I used to find this difficult. My first spiritual director worked through some of this book with me when I was in my twenties. I think I was likely too dense to get it, or many other principles at the time.
When I was introduced again to the colloquy nearly two years ago when I began practicing the Exercises in everyday life, it still seemed a bit awkward to me. A one-way conversation with God: that I get. But saints like Mary or Ignatius, their words are hard to come by.
My current director encouraged me to go back to some of last summer’s imagery from prayer, when I found I was more easily able to compose a place for an encounter with the Lord.
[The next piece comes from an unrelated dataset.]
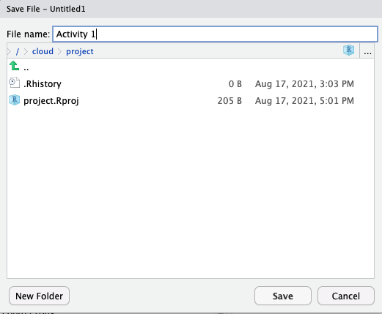Viewport: 382px width, 314px height.
Task: Open the ellipsis browse button in path bar
Action: tap(367, 51)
One place I frequented in my imagination was a deep but sunny valley full of trees, plants and architectural wonders. To be sure: this isn’t the fabrication of a dream, but just someplace I imagined being with Jesus.
Last month, Jesus turned me over to Ignatius of Loyola, who has been a sure guide these past two years for me. He says very little, but I pay attention to his few words. (My director and I had a laugh about it: the appearance of Ignatius doesn’t mean I’m being nudged to read about or study more Ignatian spirituality. I find it means I can return to him for insights.
Fr Veltri encourages the conversation:
No doubt you might understand this as pretending, as a child pretends in play with a doll. It is, at the start! However, very soon pretending turns into role playing; and this turns into projecting; and this turns into opening your heart and deeper self; and this turns into God communicating personally with you.
What strikes me about this description is that Colloquy is very much like play. Why would we expect God to be one hundred percent serious all the time in these chats? Why would we only resort to it when we were in trouble? Finding God in all things implies looking for God at times when perhaps we feel no great need. That’s not the way we treat our friends, is it?